Arturo Rodríguez García

En marzo de 2013, una serie de intervenciones policiacas en la Ciudad de México, fueron especialmente violentas contra protestas sociales que, sin adscripción partidista y en parte inerciales a lo ocurrido con el movimiento #yosoy132, invocaban diferentes causas. Eso marcaría el paso de Miguel Ángel Mancera como jefe de gobierno.

Todo inició el 1 de diciembre de 2012 y, para febrero siguiente ya sumaban cuatro intervenciones violentas con detenciones arbitrarias.

El común denominador de esas y otras embestidas era señalar que los “violentos” eran anarquistas. La insistencia en la condición ideológica de los presuntos violentos se amplió en filtraciones, indentificando por nombre a mujeres y hombres, la mayoría jóvenes, como instigadores y agresores. Con el paso de los meses hubo redadas cada vez más grandes y desproporcionadas. Hoy se acusan 30 marchas reprimidas.

Durante 2013 y 2014, en Proceso publicamos diferentes casos de represión y documentamos las prácticas históricas de los cuerpos de policía política: espionaje, seguimientos domiciliarios y cargos falsos, que acababan en detenciones con violaciones a derechos fundamentales, sobre perfiles específicos.

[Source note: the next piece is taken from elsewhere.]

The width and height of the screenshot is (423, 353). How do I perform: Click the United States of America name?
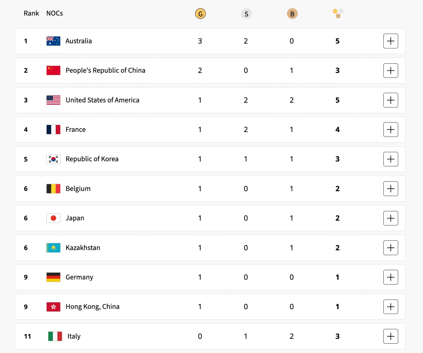[102, 100]
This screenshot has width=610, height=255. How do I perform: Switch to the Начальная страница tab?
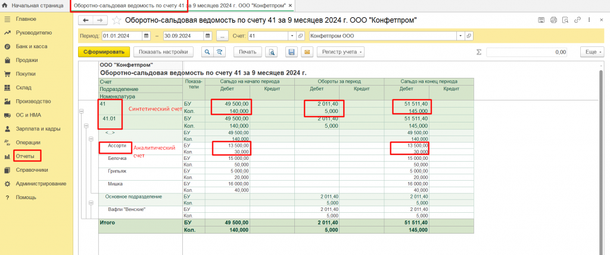36,5
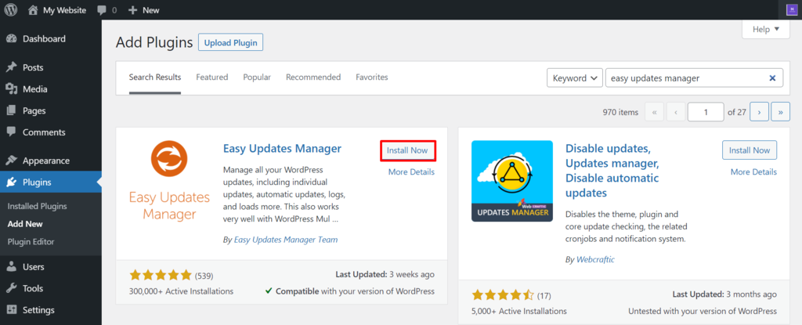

Los detenidos por “anarquistas” y “vándalos” eran –anarquistas o no– quienes protestaban contra el porrismo agresor en la UNAM; ambientalistas o colonos que defendían pueblos originarios y barrios, de la voracidad inmobiliaria tan próxima al gobierno. O sólo por estar ahí, solidarios y políticamente conscientes, como un mensaje de inhibición.

Los defensores de derechos humanos han popularizado un término que creo acertado: criminalizar. Y en criminalizar la protesta social, el gobierno de Mancera es campeón.

Perverso, el control de daños. Con filtraciones malintencionadas para legitimar, antes o después de los operativos, el actuar policiaco de repente desastó la agresión a periodistas en marchas. Con supuesto diálogo y cooperación, se armaron protocolos para la autocensura: no fotografiar, no filmar policías ni instalaciones oficiales sin permiso. Dejar hacer a los perpetradores.

Las detenciones selectivas en muchos casos fueron por horas pero las organizaciones sociales tienen documentados 300 procesos penales fabricados.

Si bien, esta conducta gubernamental sirve al gobierno federal –a lo que hay que sumar la ocupación casi permanente y el bloqueo para que las protestas no lleguen al Zócalo—también desactiva movimientos que resultan incómodos a los intereses de la elite gobernante en la Ciudad de México. Luego, videos y confrontación de acusadores revelan la injusticia sin resarcimiento a las víctimas.

Hay colectivos involucrados en registrar el proceso represivo que contabilizan más 500 estudiantes detenidos en los cinco años de Mancera, la mayoría sin causa justificable; aun siguen litigando los detenidos del 10 de junio de 2013, a pesar de las pruebas de inocencia, lo mismo que Luna Flores, a quien le fabricaron cargos por participar en la marcha del 2 de octubre del mismo año. Además hay presos sin pruebas como Jampsa Montaño.

Muchos de ellos han ido a las mesas de diálogo, han agotado las vías judiciales, pidieron una amnistía por medio de la Asamblea Legislativa y, dieron oportunidad a la política que, con Mancera, siempre fue garrote y engaño.